## Exercise goal:
Reproduce the records below in full and word for word, excluding pictures.
#####
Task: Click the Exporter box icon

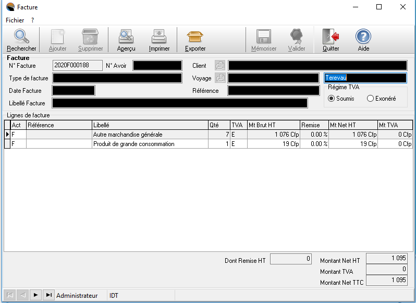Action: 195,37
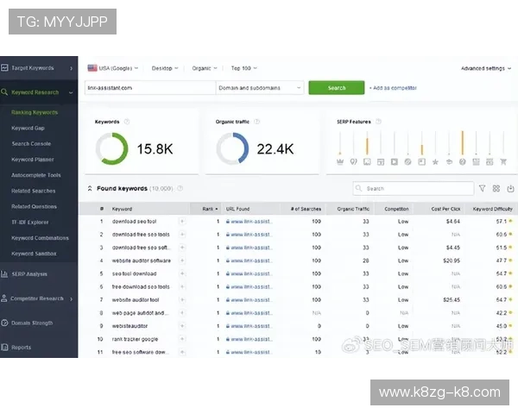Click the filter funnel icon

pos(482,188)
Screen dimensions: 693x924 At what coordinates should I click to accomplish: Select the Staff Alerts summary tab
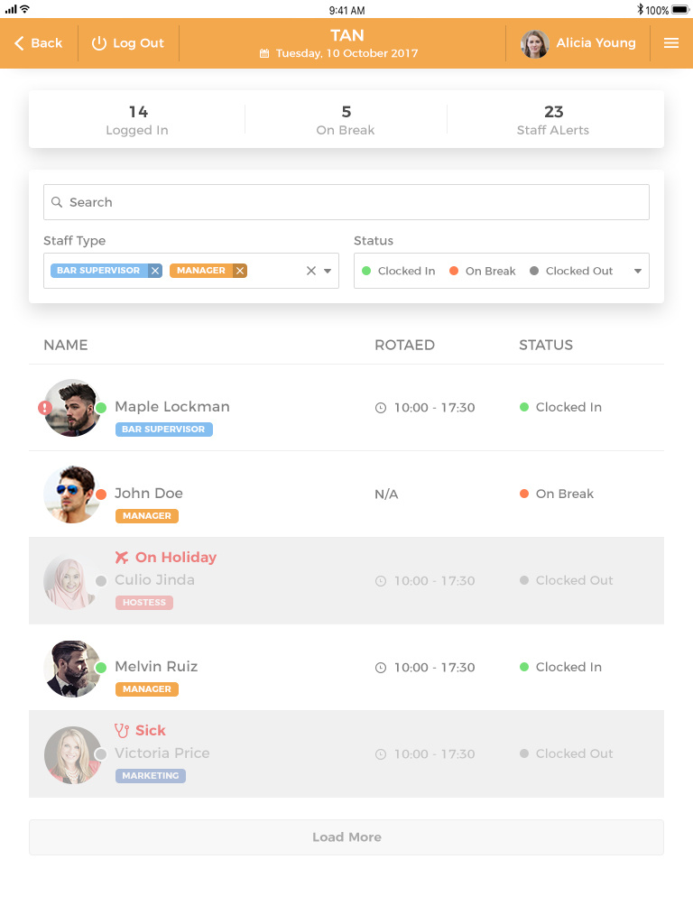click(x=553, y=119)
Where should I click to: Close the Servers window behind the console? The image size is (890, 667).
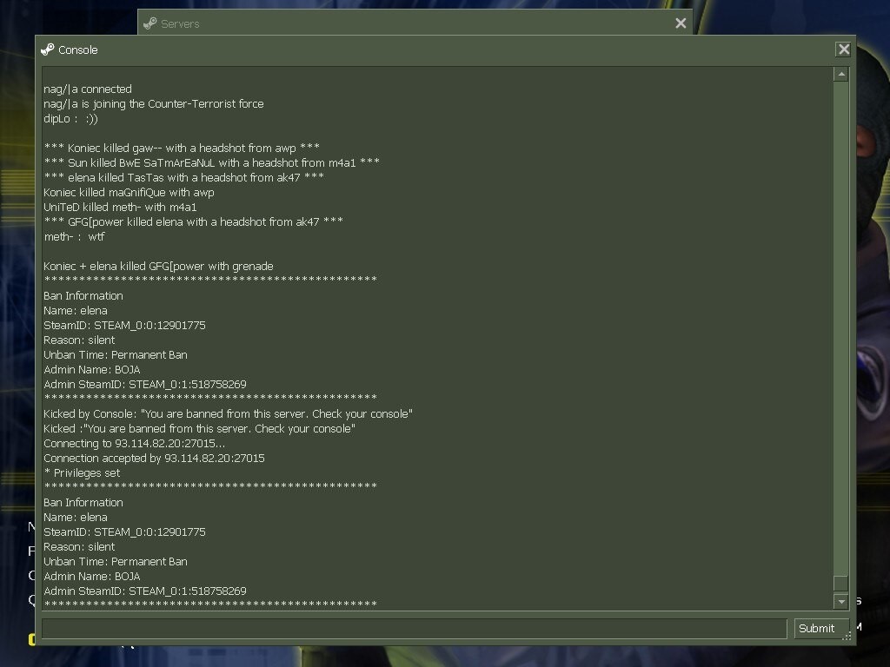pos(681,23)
#####
## Answer to the problem:
Task: Click the Exporter box icon

Action: 195,37
Click the filter funnel icon

pos(482,188)
Screen dimensions: 693x924 At what coordinates should I click to accomplish: Select the Staff Alerts summary tab
click(x=553, y=119)
Where should I click to: Close the Servers window behind the console? The image size is (890, 667).
pos(681,23)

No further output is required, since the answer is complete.